Copy every line of the following data that includes the string "name".

-------- PROVIDED RECORDS --------

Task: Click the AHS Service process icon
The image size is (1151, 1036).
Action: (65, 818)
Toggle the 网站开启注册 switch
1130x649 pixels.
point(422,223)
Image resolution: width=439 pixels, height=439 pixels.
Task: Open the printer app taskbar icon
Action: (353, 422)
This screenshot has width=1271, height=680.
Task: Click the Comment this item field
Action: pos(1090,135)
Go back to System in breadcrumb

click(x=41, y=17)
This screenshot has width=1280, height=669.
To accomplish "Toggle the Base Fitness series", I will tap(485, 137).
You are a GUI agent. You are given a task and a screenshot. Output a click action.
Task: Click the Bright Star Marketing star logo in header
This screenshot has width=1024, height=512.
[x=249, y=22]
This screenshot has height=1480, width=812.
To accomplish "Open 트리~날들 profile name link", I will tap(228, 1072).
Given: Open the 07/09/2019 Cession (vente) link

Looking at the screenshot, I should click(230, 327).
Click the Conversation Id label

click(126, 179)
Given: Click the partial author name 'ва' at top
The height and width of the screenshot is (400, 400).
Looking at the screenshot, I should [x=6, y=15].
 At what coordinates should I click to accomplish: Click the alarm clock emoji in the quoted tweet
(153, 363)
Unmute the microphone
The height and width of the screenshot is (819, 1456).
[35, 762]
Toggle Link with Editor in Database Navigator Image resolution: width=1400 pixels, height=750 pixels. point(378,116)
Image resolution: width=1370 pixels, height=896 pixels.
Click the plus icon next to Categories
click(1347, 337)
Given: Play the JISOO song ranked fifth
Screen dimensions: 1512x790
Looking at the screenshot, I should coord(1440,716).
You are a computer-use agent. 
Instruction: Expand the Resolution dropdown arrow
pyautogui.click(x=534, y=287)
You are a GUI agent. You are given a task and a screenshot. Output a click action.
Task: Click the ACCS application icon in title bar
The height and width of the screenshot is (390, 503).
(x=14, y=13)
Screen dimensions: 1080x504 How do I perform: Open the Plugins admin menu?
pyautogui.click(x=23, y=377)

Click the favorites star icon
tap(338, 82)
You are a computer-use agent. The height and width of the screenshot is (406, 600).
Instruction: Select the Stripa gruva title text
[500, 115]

--------

▸ **TASK ANSWER**:
To accomplish "Open 트리~날들 profile name link", I will tap(228, 1072).
Given: Click the partial author name 'ва' at top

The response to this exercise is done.